By The New York Times

This article was published in The New York Times May 29, 2021. We're sharing because it highlights the ongoing challenge of offshore competition, specifically related to the production of personal protective equipment. The article features SPESA member Charlie Merrow, the role Merrow Manufacturing played in the development of medical gowns at the height of the Covid-19 pandemic, and the challenges the company is facing now with competition from China. (SPESA member Merrow Sewing Machine Company is part of the larger Merrow Group, along with Merrow Manufacturing.)

Remember when N95s were in short supply? American companies stepped in to manufacture them. Now, they can’t compete.

Mask mandates have eased, a welcome milestone in the battle against Covid-19. But for the two dozen domestic companies that jumped into the mask-making business last year, the good news comes with a downside: a calamitous drop in sales.

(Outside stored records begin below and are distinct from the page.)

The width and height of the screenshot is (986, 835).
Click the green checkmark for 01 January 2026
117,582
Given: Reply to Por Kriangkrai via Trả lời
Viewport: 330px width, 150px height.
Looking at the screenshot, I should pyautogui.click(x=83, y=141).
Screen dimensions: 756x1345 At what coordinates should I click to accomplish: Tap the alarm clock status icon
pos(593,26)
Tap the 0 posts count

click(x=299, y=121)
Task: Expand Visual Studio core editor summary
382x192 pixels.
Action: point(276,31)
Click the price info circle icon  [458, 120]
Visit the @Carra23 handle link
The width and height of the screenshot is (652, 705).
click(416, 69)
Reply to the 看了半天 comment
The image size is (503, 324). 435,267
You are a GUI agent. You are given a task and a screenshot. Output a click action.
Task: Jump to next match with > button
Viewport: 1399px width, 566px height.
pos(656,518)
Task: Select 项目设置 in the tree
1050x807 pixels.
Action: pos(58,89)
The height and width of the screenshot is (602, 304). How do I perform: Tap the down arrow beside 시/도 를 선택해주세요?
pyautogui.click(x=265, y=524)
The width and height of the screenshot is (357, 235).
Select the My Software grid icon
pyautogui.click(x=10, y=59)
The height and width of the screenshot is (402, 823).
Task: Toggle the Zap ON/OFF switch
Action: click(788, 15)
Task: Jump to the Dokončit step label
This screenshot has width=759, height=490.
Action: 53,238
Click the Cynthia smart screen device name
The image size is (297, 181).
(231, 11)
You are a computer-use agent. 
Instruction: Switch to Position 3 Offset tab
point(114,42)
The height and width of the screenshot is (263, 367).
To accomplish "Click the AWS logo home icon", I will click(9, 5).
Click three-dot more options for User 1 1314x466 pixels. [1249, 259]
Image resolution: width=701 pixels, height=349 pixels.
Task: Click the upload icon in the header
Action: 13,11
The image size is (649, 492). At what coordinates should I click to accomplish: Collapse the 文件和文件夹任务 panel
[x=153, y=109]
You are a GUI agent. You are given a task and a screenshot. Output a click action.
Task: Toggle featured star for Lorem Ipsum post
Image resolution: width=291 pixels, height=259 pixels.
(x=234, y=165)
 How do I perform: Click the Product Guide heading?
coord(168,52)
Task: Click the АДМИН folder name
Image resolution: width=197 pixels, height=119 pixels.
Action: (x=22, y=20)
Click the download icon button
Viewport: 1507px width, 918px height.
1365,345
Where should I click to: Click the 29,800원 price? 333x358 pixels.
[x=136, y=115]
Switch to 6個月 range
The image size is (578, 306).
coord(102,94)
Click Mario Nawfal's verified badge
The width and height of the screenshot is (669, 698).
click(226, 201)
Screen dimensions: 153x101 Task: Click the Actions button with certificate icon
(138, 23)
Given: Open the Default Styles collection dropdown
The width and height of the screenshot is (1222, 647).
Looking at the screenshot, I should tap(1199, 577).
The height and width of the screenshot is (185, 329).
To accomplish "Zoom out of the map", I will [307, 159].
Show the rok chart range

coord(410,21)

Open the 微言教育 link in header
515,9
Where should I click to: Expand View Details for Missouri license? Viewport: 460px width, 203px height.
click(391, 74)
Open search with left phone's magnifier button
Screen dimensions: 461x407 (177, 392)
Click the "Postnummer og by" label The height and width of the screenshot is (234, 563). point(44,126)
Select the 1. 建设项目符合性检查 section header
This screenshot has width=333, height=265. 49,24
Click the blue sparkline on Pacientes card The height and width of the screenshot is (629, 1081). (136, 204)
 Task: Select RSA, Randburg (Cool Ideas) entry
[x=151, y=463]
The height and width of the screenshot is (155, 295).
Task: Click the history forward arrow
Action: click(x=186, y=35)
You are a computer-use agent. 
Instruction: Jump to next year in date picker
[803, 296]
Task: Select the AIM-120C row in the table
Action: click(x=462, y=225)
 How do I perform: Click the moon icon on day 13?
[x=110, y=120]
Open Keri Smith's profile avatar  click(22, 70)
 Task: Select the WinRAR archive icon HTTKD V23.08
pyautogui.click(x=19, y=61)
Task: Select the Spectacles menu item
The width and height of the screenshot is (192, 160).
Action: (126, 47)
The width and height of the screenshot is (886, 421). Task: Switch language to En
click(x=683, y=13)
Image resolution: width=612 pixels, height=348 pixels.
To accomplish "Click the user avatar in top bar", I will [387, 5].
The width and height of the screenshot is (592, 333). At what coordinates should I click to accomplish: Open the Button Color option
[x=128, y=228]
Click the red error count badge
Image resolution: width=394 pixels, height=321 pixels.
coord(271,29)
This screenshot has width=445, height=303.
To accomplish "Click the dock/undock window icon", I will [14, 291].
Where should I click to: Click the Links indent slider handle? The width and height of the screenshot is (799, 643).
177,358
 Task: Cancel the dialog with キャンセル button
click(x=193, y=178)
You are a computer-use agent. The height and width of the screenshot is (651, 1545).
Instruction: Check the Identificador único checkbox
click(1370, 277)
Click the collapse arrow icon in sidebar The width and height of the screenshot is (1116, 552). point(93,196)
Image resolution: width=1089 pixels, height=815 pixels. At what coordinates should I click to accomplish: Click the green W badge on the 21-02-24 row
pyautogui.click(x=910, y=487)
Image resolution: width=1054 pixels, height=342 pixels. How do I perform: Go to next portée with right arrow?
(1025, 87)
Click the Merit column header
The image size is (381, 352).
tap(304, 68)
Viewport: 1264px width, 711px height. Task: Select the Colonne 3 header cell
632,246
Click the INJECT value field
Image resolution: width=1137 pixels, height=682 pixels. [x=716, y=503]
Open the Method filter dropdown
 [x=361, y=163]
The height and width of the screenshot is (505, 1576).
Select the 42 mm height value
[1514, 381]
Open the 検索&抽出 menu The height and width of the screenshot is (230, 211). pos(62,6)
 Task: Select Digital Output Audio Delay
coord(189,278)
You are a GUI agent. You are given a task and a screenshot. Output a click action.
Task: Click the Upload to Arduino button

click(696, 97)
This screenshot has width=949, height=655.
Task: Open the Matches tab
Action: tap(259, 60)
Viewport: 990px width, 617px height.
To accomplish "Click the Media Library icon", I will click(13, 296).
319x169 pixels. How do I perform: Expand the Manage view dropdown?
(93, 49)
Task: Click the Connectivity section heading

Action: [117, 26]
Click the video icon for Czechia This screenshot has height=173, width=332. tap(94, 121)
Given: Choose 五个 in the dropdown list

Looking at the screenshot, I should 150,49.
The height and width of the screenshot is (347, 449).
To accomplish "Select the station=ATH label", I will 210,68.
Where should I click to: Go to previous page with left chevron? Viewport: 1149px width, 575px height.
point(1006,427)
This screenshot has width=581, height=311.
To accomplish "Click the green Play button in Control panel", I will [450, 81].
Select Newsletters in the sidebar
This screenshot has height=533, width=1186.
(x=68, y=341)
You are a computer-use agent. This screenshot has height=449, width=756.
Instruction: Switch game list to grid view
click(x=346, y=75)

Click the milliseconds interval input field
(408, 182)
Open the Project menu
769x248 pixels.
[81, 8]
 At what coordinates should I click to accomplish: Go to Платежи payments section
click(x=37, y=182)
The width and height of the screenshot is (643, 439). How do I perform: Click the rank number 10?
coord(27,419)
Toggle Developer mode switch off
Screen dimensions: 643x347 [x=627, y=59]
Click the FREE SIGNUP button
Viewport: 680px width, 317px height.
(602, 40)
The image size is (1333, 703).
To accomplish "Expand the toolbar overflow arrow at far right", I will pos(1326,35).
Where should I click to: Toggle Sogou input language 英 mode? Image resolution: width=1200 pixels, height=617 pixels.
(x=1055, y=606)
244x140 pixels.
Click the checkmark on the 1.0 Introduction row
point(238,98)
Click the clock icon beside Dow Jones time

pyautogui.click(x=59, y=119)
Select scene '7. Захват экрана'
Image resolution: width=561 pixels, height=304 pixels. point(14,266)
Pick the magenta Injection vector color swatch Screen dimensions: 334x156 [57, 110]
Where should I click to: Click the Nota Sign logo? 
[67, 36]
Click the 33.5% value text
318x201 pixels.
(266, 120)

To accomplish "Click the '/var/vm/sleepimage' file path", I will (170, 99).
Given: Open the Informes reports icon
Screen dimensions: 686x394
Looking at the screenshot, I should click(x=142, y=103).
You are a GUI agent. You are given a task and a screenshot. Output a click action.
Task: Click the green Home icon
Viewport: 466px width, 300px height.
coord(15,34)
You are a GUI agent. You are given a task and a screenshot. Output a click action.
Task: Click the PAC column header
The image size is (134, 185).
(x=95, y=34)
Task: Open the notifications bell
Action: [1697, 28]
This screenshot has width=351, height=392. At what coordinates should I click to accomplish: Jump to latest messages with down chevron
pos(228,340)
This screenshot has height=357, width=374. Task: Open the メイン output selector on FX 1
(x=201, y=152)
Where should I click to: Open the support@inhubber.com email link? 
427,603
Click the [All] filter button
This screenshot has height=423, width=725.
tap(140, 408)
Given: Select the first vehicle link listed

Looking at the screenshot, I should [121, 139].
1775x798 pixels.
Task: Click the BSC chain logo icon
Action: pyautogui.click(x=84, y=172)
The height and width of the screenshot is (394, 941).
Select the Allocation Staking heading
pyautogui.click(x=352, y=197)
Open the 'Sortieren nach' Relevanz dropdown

Some of the slackening demand is tied to the loosening of masking guidelines by the Centers for Disease Control and Prevention, but industry experts say a bigger factor has been the return of inexpensive protective gear from China that began flooding the American market earlier this year.

Industry executives and some members of Congress have accused China of dumping, noting that many imports are priced so low — sometimes a tenth of what American factories charge for comparable products — that there is little chance for domestic companies to survive.

In recent weeks, at least three companies have stopped producing masks and medical gowns, and several others have markedly scaled back production, among them Premium-PPE, a year-old surgical mask-maker in Virginia that recently laid off most of its 280 workers.